Who owns BI at your company?

If you’re in IT, and find yourself sharing this responsibility with sales, marketing or finance leaders, you’re not alone.

Historically, BI solutions were so complex and technical there was little argument that IT would need to maintain ownership of not just the technology, but reporting and dashboards, too. Now, business users have access to mountains of data from Salesforce.com, marketing automation tools, social media and other cloud technologies, and they want BI to move faster. They’re so hungry for on-demand analytics that they’ll lobby for outright BI ownership -- and industry analysts support the shift.

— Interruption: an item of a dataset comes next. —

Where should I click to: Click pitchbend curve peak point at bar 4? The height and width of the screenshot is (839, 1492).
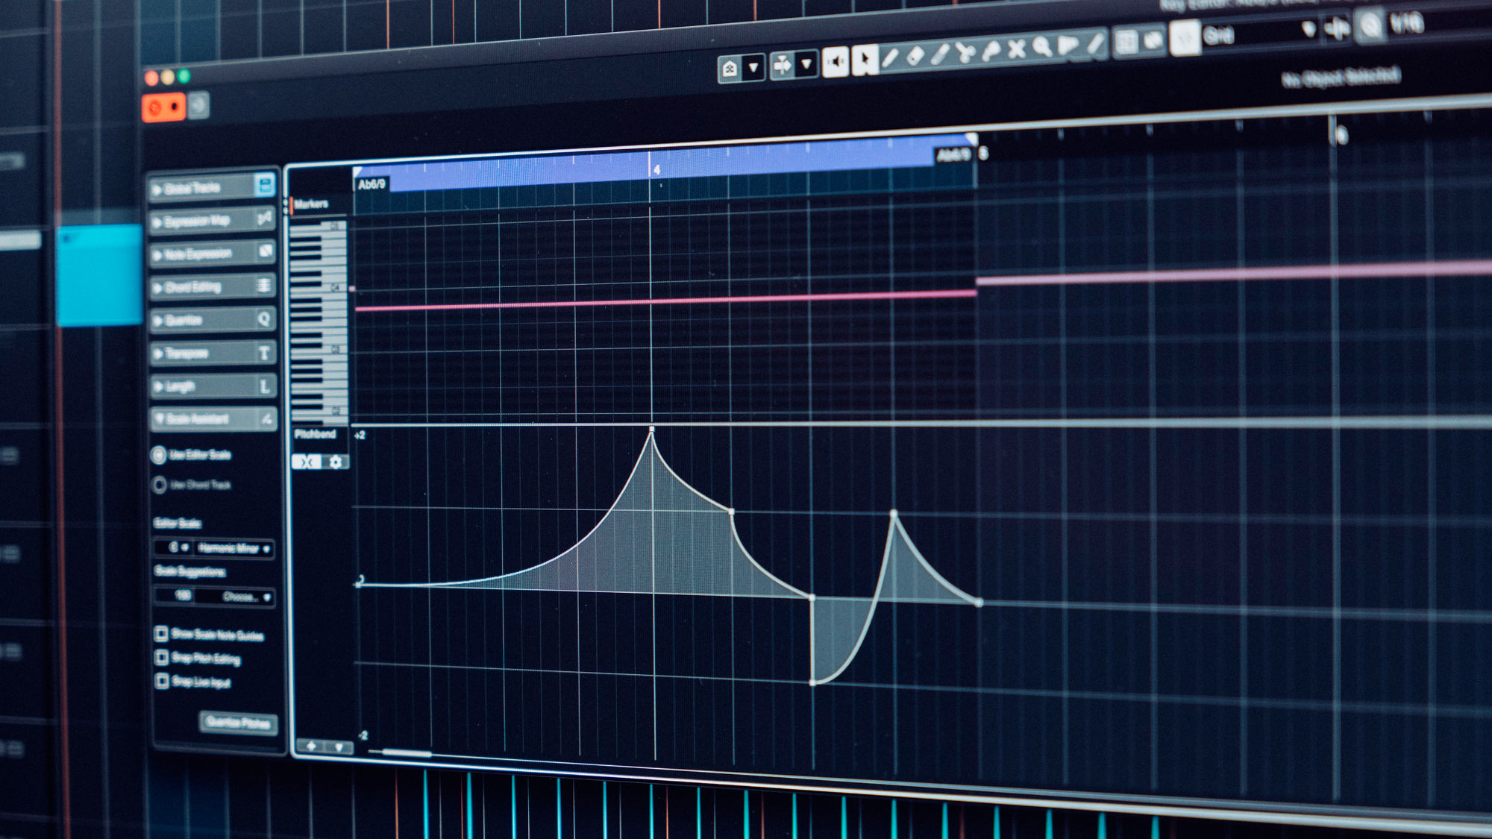click(651, 430)
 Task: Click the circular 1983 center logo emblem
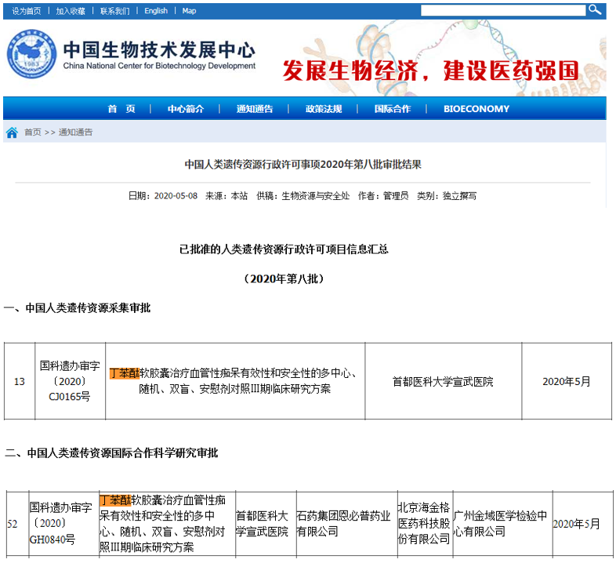click(32, 56)
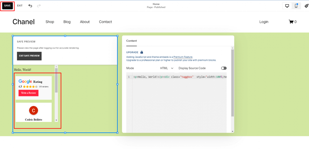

What is the risk in letting business users have outright BI ownership? IT plays a valuable role in BI. They ensure consistent tools across the organization, evaluate technology for security and flexibility, and execute more sophisticated technical tasks such as extracting data from source systems, transforming and joining them and making them available to the business users via flexible logical data models. The secret to BI success is to empower business users with self-serve reports, dashboards and dimensionality, while IT handles the heavy technical lifting. That’s why successful BI implementations depend on a close collaboration between line-of-business owners and IT. Here’s what you’ll bring to the organization by when you empower business users:

1. Consistency

When you put BI apps in business users’ hands you close an important gap in analytics and reporting: the hand-off between the users who ask the questions and the analysts who attempt to answer them. By allowing users to put their own dimensions on data and build custom reports and dashboards you immediately deliver a single source of truth to end users.

2. Resources

We often hear from IT teams that the best thing that the enablement of business users to manage their analytics or BI reports is the ability to refocus their teams talents on high-impact work. It can take IT hours to compile data and create reports that only answer single-dimensional questions. But the time that BI apps save actually enable business analysts to perform more sophisticated work that answers not the what, but the what if. We heard recently from Jumptap’s CTO Bob Hammond, that the custom analytics app his team built for sales and marketing saved his group more than 20 hours per week. What could you do with 20 extra hours per week?

3. Alignment

I love the perspective that John Schaub from Hootsuite shared with us recently. He said, “Our business users are closer to data than ever. The new level of familiarity allows them to ask better questions and get more powerful answers.” IT departments often end up as the organization’s unsung heros. Give users access to the data they need and the ability to do ad hoc reporting on-demand and you’ll see IT transformed into the team that can deliver endless possibilities. That’s powerful.